Recently a friend of mine has been obsessed over lottery. He found a dataset of past lottery winning combinations and somehow thinks he can find the logic behind these combinations.

While I don’t share his wild and bold imagination, I think it is great to show just how unpractical it is people betting for lottery. Therefore, I obtained the 4D result dataset from Sports Toto Malaysia Sdn Bhd. It contains 25 years of data from 1992 up to 2017. It records every combination that was picked in each draw, including the first prize, second prize, third prize, 10 special prizes and 10 consolation prizes.

As we can see in the dashboard, some combinations tend to appear more times than others. Is it by coincidence? Or is there actually some logic behind this?

Let's break it down one by one.


From the TreeMap chart, we see the combination 4267 does appear more times than most of the combination pool, with a total appearance of 26 times. Strange. Toggling the Frequency filter control below the TreeMap to show combination with lower frequency, we will see that most combinations only have a low to average frequency. Is 4267 really a favored number? Are we actually onto something?

Now looking at the Bar Chart, let’s toggle the Year filter control to reveal highest frequency in recent 5 years. It shows that from 2012, the combination 4267 appeared 8 times. And notably, it appeared 6 times in year 2014 alone. Rigged, you say? Perhaps. Now, we toggle the filter control again to find out the most frequent combinations in year 2017. What do we see? Or rather, what do we not see? Because now, 4267 is not in the bar chart anymore!

You don’t believe me? Let’s toggle the Top X Frequency filter control at the right. Moving the slider to the right gives us more bars in the chart. Let’s move it to the right, and see if 4267 is hiding in the back. Do you see it? Because I certainly don’t.

Maybe this is because of the fact that it is now only August 2017 and 4267 might still come back in the next several months. Well, if you think so, let’s move on to the Highlight Table.

This table shows the distribution of every combination in an organized tabular format. Darker color indicates higher frequency. Note that, this table can be filtered using the same filter control as the TreeMap chart. Do you see any pattern? No? Perhaps you need to toggle the frequency filter for a bit to include combinations with lower frequency. Does it look like they follow some kind of pattern? Does a group of frequent combinations cluster together? Because to me, the distribution looks quite even. There is no tendency for certain combinations to appear in a specific cluster or group.

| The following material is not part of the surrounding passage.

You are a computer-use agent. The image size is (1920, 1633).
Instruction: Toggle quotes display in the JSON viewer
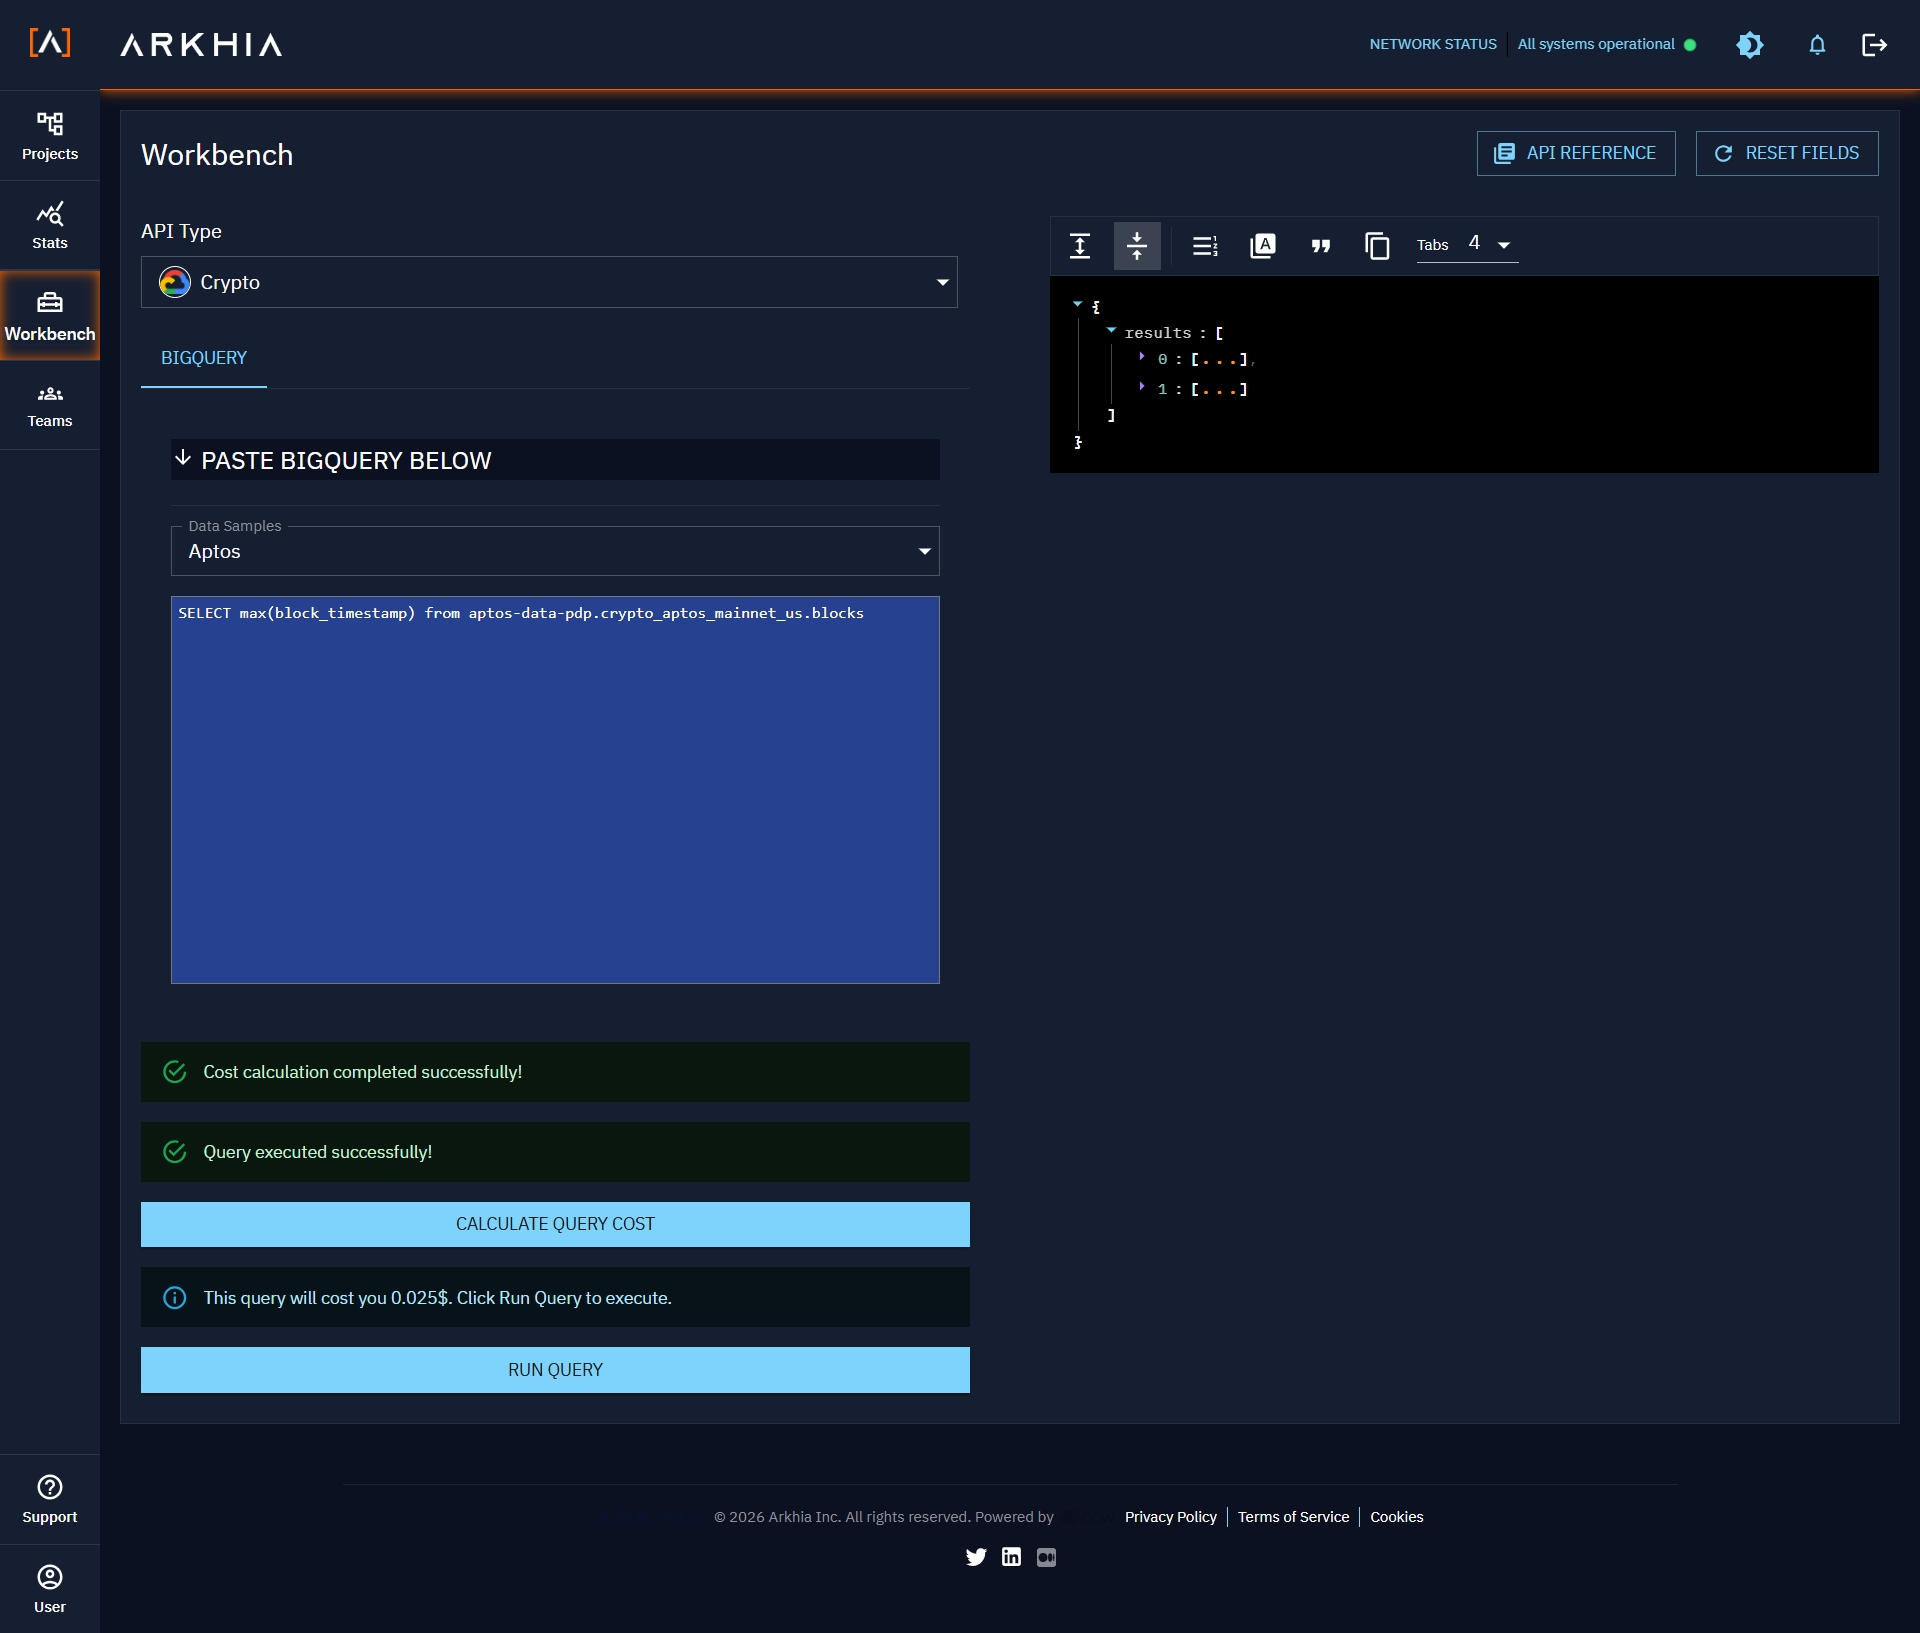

As a conclusion, I even calculated the probability to win in a Sports Toto 4D lottery. There is a total of 10000 possible combination in each draw, and there are only 23 winning combinations. If you bet using any random number in any draw, the probability that you can win any of the prizes, is only 0.23%, which is less than one (1) percent!  

So, why do you even try?

Disclaimer: This project is strictly educational. The results obtained and examples used in this project should not be accountable for your own behavior. We do not encourage the behavior of gambling and therefore will not be responsible of your own action.